EXCERPT TO READ:

_ _ _ _ _ _ _

I want to slim down the discussion in groff_tmac(5) a bit.  It's kind of
a strange page, not so much a specification of a _file format_ (as a
section 5 page should do), as a rambling discourse about what macro
packages are, what *roff input should broadly look like, and what some
specific macro packages that don't have their own dedicated pages do.

A lot of that stuff should probably go to a section 7 page.  As I have
been at pains to note, the macro package file format _is_ the (g)roff
input file format; there is no syntactical difference whatsoever.  In
that sense I find the mere _existence_ of the groff_tmac(5) page
misleading.  I think it fools people into assuming that *roff macro
files are more specialized than they really are.

> Being able to use both mdoc(7) and man(7) in the same file would:
>
> - Remove the need of man(7) for a new semantic .MR macro
> - Easen the transition from man(7) to mdoc(7), as it could be done in
> many small steps, taking first what's most useful from mdoc(7).
>
> I guess (but don't really know) that it's not possible currently, but
> is it something that groff(1) could add as an extension feature?
> Supporting something like `groff -man -mdoc ...`.

That feels like a long pole on a technical basis, and would require man
and mdoc to agree upon on some shared infrastructural basis for page
management.  That said, it isn't actually an insane idea; having had to
troubleshoot that exact area of both packages' groff implementations in
the recent past, I can say that I don't think there are many
constraints.  For something like ms(7) or mm(7) I think it would be out
of the question.  But man pages don't support footnotes or multiple
columnation, which are the biggest headaches in page layout management
I'm aware of.  (You can do sophisticated things like drop caps and text
flow around irregular polygons, but no traditional macro package is so
ambitious.  Maybe mom(7) is.  The minority of people who needed such
things historically resorted to "raw" troff features to get them, I
think.)

_ _ _ _ _ _ _

SET TASK 1: In the listing, edit everything from the line containing "The image size" down to the end of the listing so that "red cross" becomes "blue tick", with nothing else changed. Leave the pictures out of your answer.

_ _ _ _ _ _ _

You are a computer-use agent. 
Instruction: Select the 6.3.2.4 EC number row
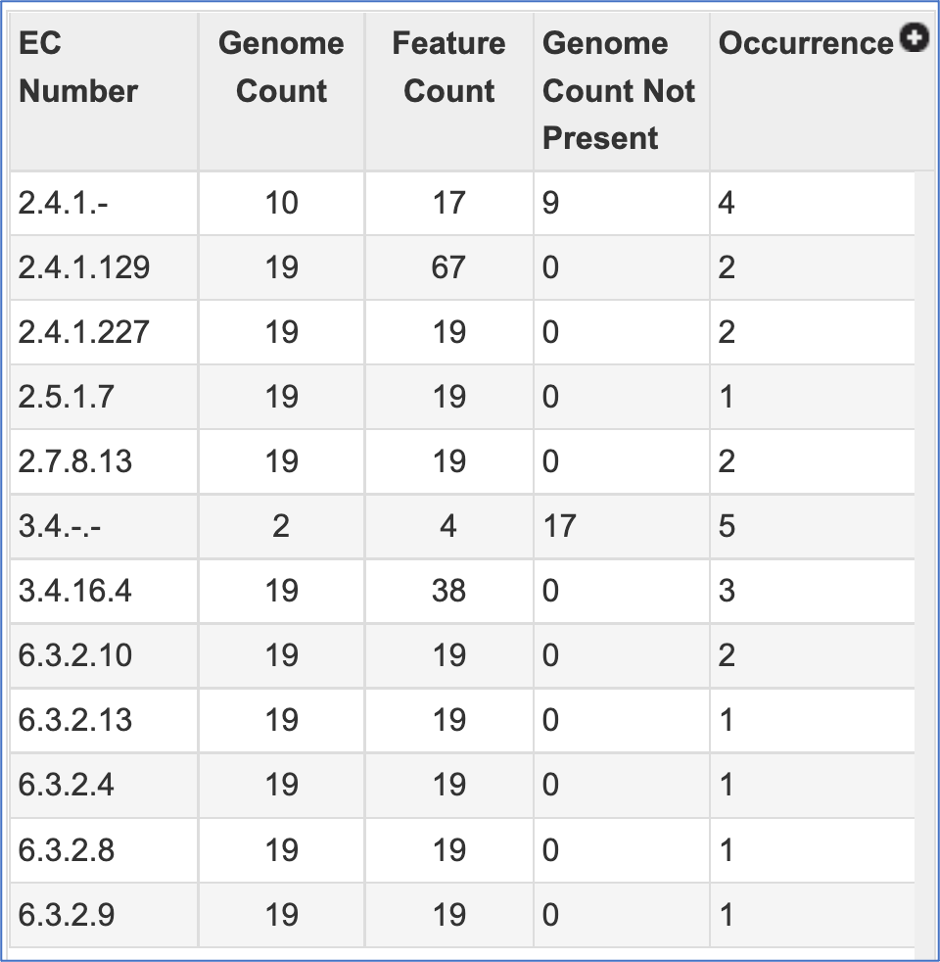click(462, 785)
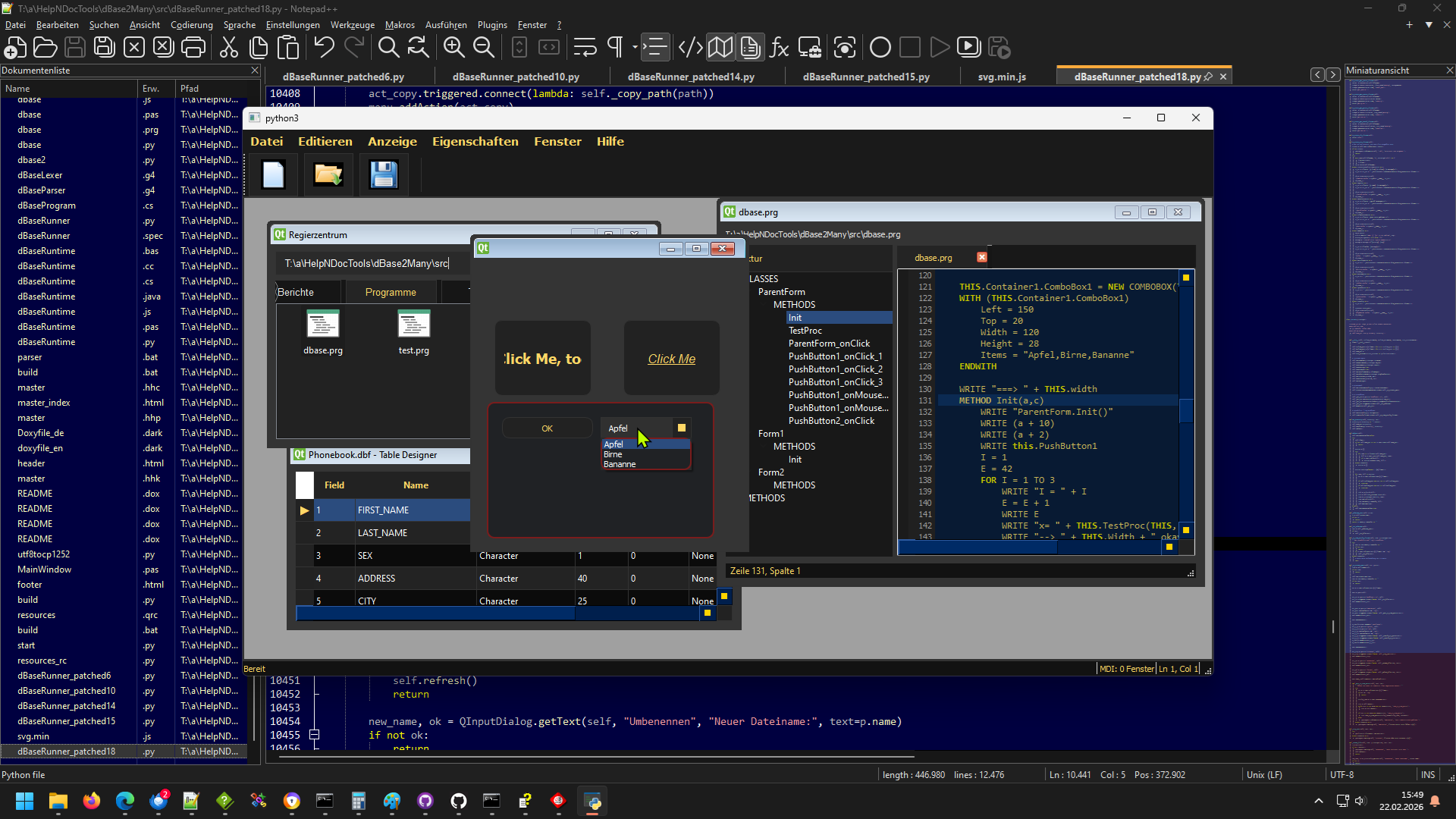The width and height of the screenshot is (1456, 819).
Task: Collapse fold marker at line 10455
Action: (x=314, y=735)
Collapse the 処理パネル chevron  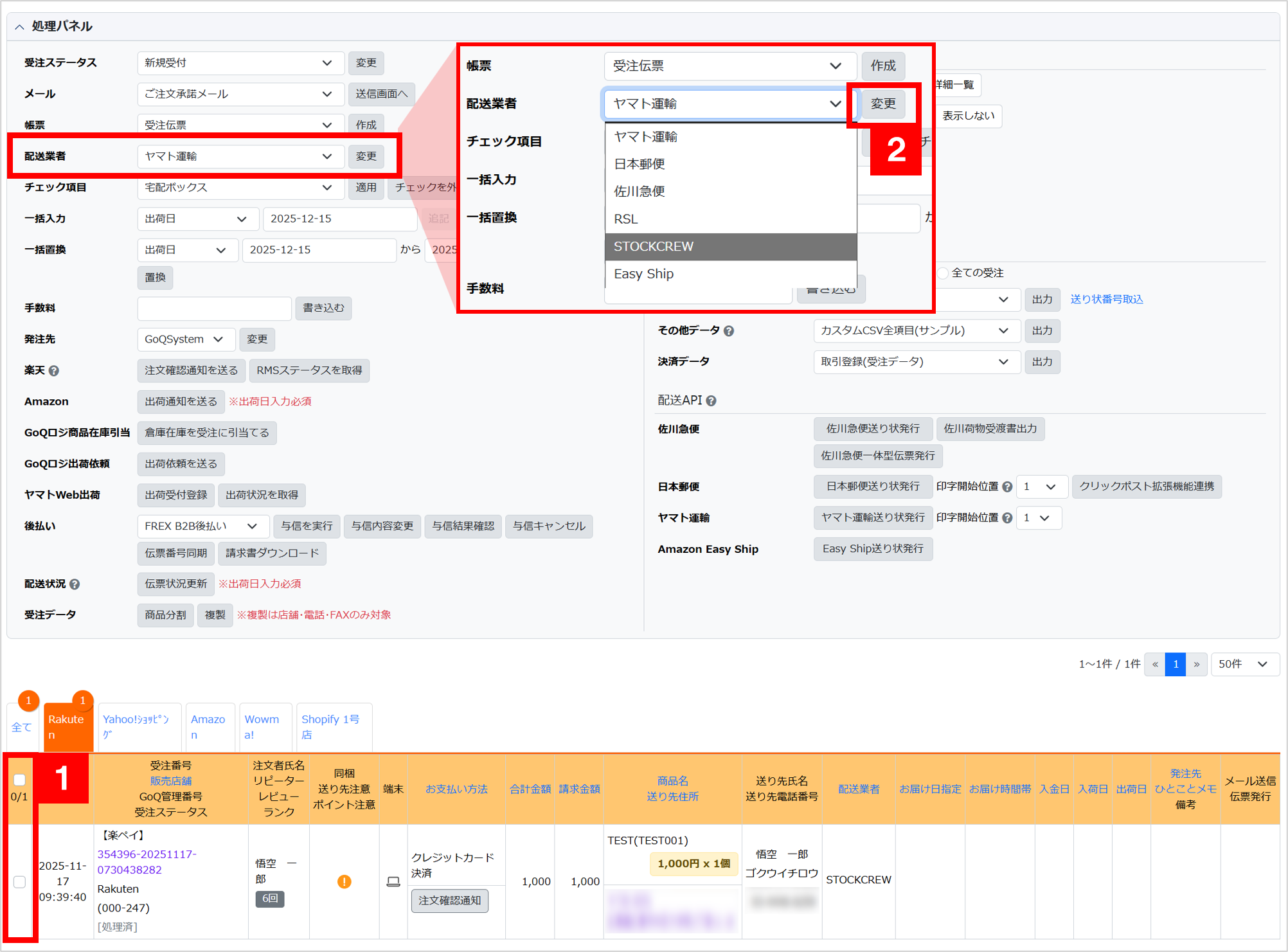[x=19, y=26]
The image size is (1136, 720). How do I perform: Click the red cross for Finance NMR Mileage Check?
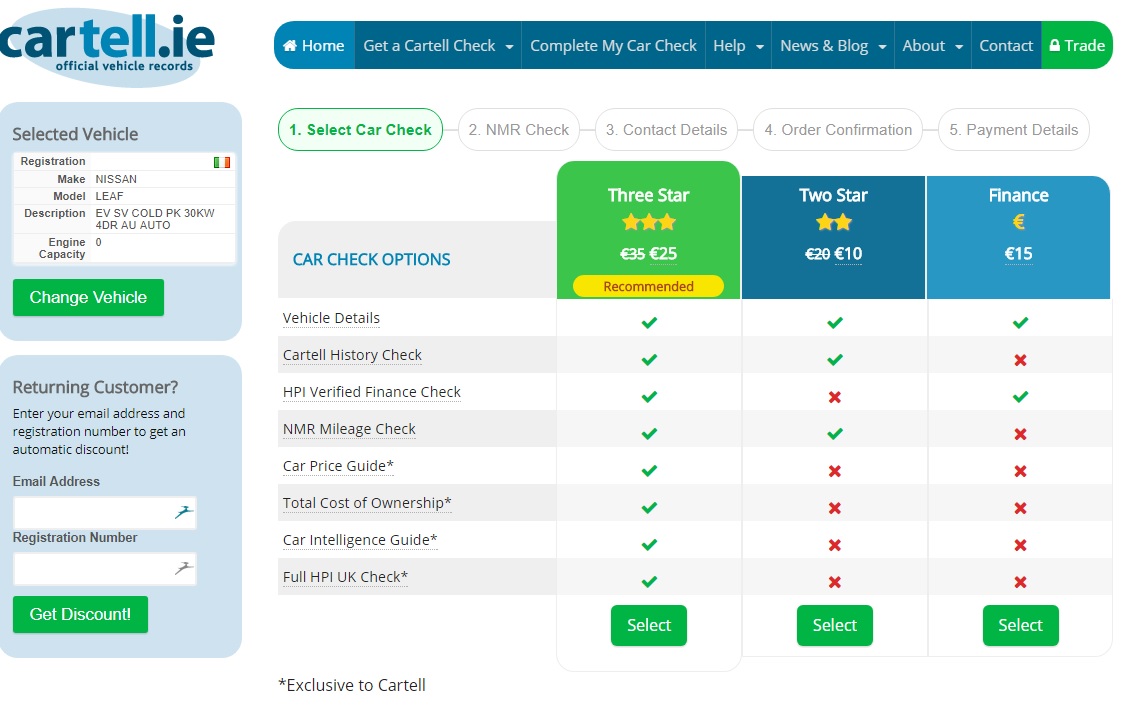(1020, 434)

_ _ _ _ _ _ _

SET TASK 2: Duplicate everything in the groff discussion from "A lot of that" down to "they really are.", word for word.

RESPONSE 1:
The image size is (1136, 720). How do I perform: Click the blue tick for Finance NMR Mileage Check?
(1020, 434)

RESPONSE 2:
A lot of that stuff should probably go to a section 7 page.  As I have
been at pains to note, the macro package file format _is_ the (g)roff
input file format; there is no syntactical difference whatsoever.  In
that sense I find the mere _existence_ of the groff_tmac(5) page
misleading.  I think it fools people into assuming that *roff macro
files are more specialized than they really are.